2) Set a specific goal, having a goal in mind will help keep you motivated during the winter months, put a few races in the diary so you can commit to your training even on evenings when running might be the last thing you want to do.
3) Hear comes the safety! Wear bright colours, to make sure that you are seen by the traffic and other footpath users, think reflective vests, armbands, hats, gloves, shorts/leggings etc.
4) Hit the gym, if you just can’t bring yourself out on those chilly, dark evenings then why not go for the treadmill. Bare in mind you will need to raise the gradient for 1 – 2 minutes at random intervals to help replicate the outdoor terrain.
5) Dress for 15 to 20 degrees warmer, you should feel chilled when you walk out the door, if you are feeling cosy and warm, be brave and remove a layer.
6) Good old H20! Your body can’t regulate hydration as well in cold weather, so make sure you drink plenty of water before, during and after your run to help your body replenish fluid lost through sweating and breathing.

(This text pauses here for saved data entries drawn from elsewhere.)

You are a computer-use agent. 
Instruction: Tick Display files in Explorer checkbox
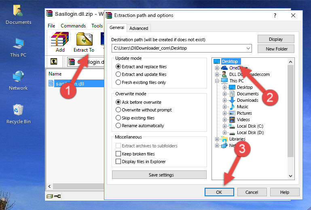coord(118,162)
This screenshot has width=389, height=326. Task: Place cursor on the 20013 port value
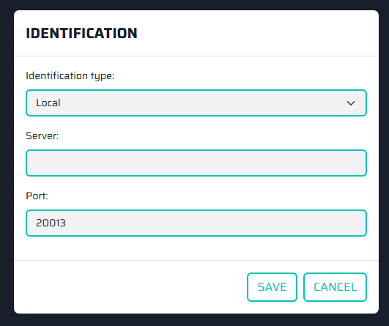pyautogui.click(x=51, y=223)
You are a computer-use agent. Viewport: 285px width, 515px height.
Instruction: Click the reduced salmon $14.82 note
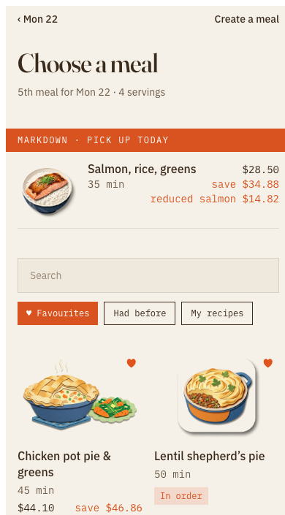click(x=215, y=199)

7) Make sure you warm ups are longer as your body takes longer to warm up in colder temperatures. Especially If you are doing an interval/fartlek session, include strides and some dynamic stretches to help avoid injury and get the most out of the session.
8) When running in snow, to avoid slipping focus on shortening your stride and try to find a route with fresh snow, if it is icy and not safe to run it might be safer to hit the treadmill.
9) Where possible try and schedule your runs during daylight try your lunch break or on Saturday or Sunday mornings before a leisurely breakfast.
10) Plan your route and don’t go too far just in case the weather takes a drastic turn for the worse, and you need to get home sooner than intended.